Study Shows Use of Automated External Defibrillators on Hospitalized Patients is Not Associated with Improved Survival
The use of automated external defibrillators (AEDs) has been proposed as a strategy to reduce times to defibrillation and improve survival from cardiac arrests that occur in the hospital setting. However, current evidence to support the use of AEDs in hospitals has been mixed and limited to single-center studies. Further, the use of AEDs requires the manual application of defibrillator pads and automated rhythm analysis to determine whether a cardiac arrest rhythm is “shockable” or not.
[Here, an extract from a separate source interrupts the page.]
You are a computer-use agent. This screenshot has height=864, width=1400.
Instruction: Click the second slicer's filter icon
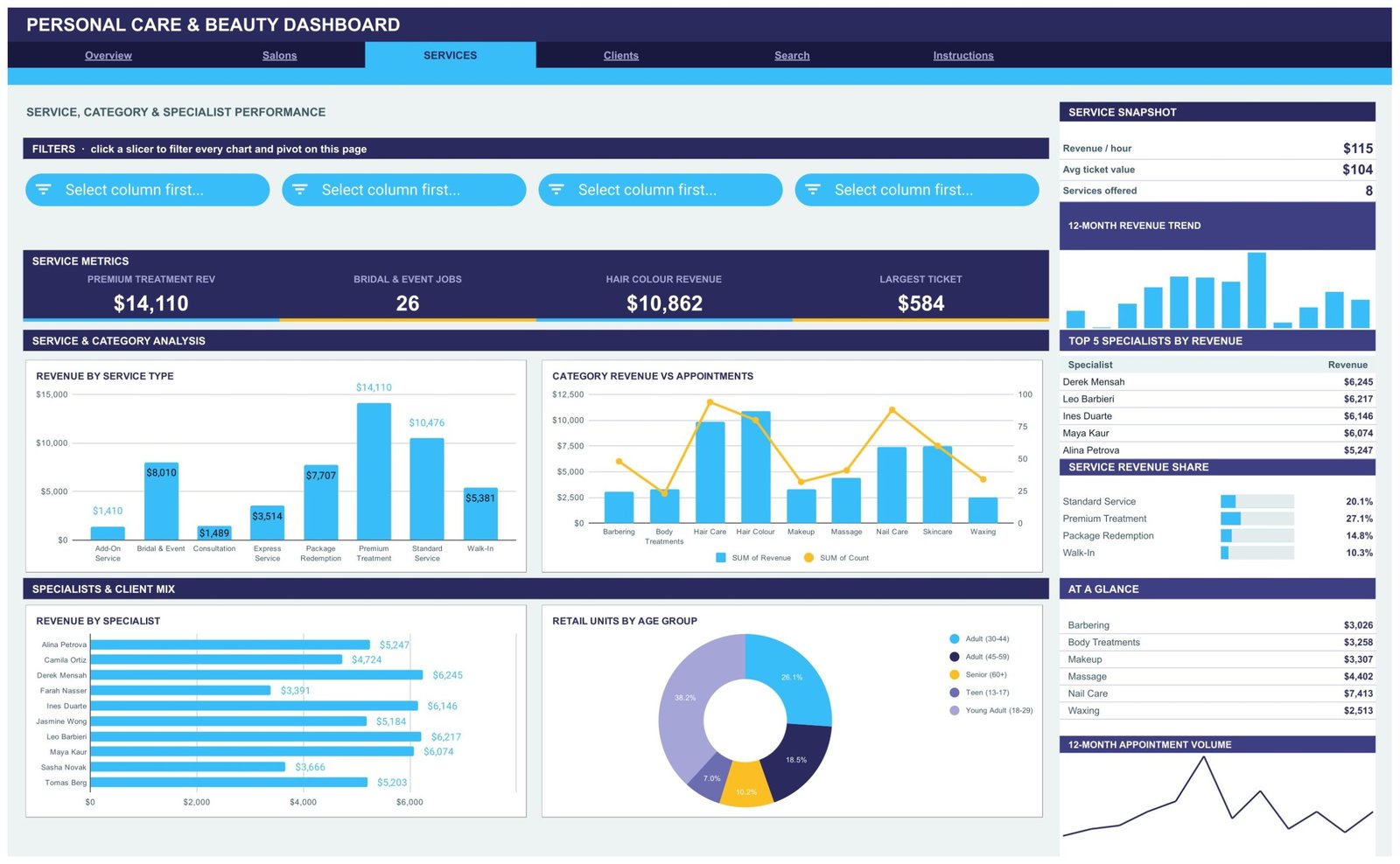point(300,190)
Both steps may lead to interruptions in continuous chest compressions that are delivered during the critical first minutes of acute resuscitation and may adversely affect survival. Therefore, before endorsing their widespread dissemination in hospitals, it becomes critical to demonstrate that AED use improves survival. This study evaluated the association of AED use and survival for patients with cardiac arrests in general hospital wards. Using data from the National Registry of Cardiopulmonary Resuscitation (NRCPR), investigators identified hospitalized patients who experienced cardiac arrests between 1/00 and 8/08 at 204 hospitals, comparing outcomes for patients in whom AEDs were used (n=4,515) to those in whom AEDs were not used (n=7,180).
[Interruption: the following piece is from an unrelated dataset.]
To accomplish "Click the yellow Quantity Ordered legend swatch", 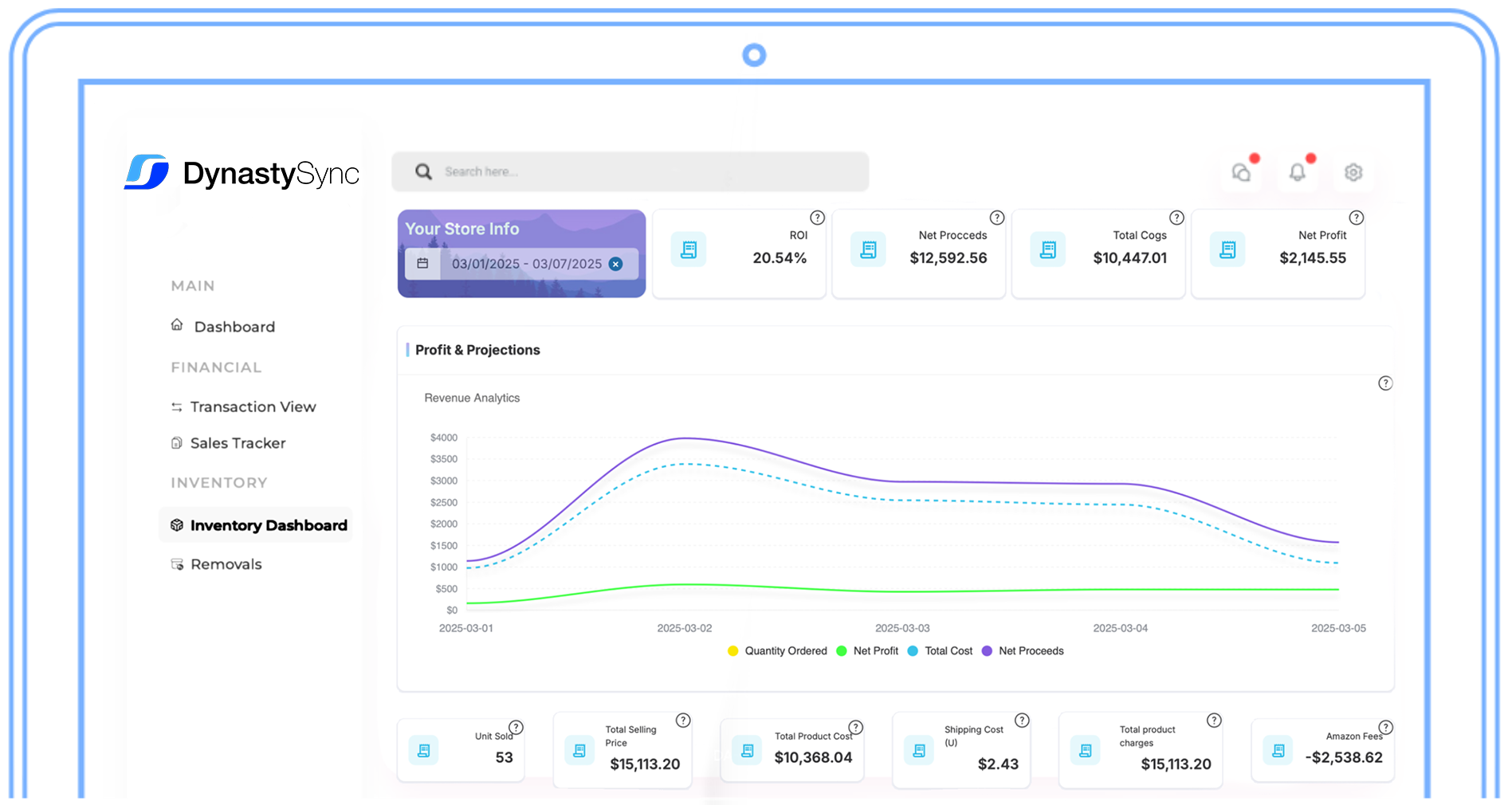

- The use of AEDs to assess and treat hospitalized patients with cardiac arrest was not associated with improved survival. Overall, the use of an AED in this study population was associated with a lower rate of survival after in-hospital cardiac arrest compared with no AED use (16% vs. 19%).
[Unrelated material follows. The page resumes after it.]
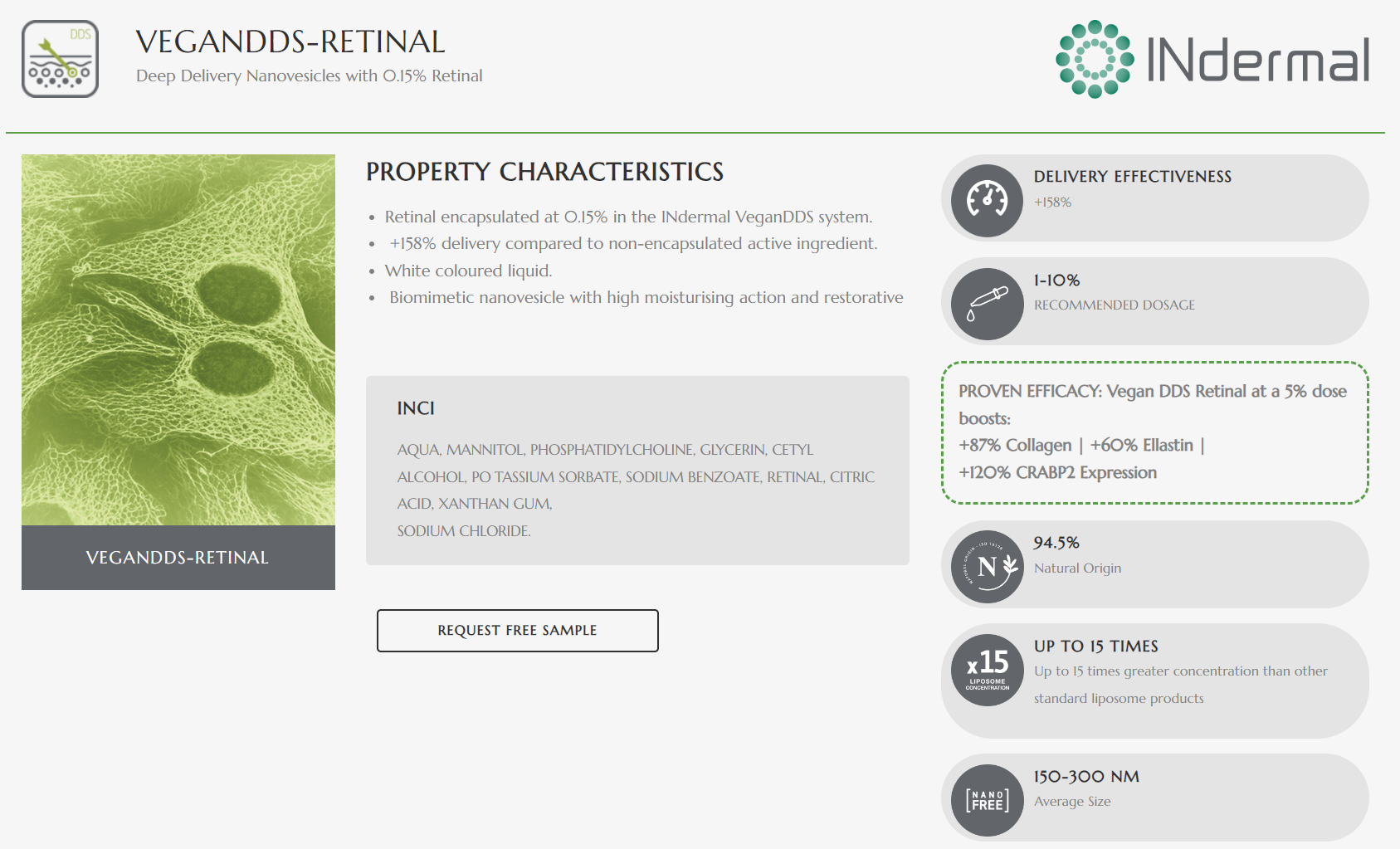Image resolution: width=1400 pixels, height=849 pixels.
Task: Open the green cell microscopy product image
Action: pyautogui.click(x=178, y=339)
- Among cardiac arrests due to non-shockable heart rhythms (e.g., asystole, pulseless electrical activity), AED use was associated with lower survival (10% vs. 15%). In contrast, for cardiac arrests due to shockable heart rhythms (e.g., ventricular fibrillation, pulseless ventricular tachycardia), AED use was not associated with survival (38% vs. 40%).
- There were no differences by age or gender, but there was a slightly higher rate of AED use among African Americans.
- This study used an observational design, so the possibility of confounding remains.
- The NRCPR did not collect data on the time of arrival of an AED to a patient, the time required for automated rhythm analysis, or the extent of interruptions of chest compressions; these data also did not have information as to why an AED was or was not used for a given cardiac arrest.
Dr. Nallamothu is part of HSR&D’s Center for Clinical Management Research in Ann Arbor, MI.
Chan P, Krumholz H, Spertus J, Jones P, Cram P, Berg R, Peberdy M, Nadkarni V, Mancini M, and Nallamothu B. Automated External Defibrillators and Survival after In-Hospital Cardiac Arrest. JAMA November 17, 2010;304(19):2129-36.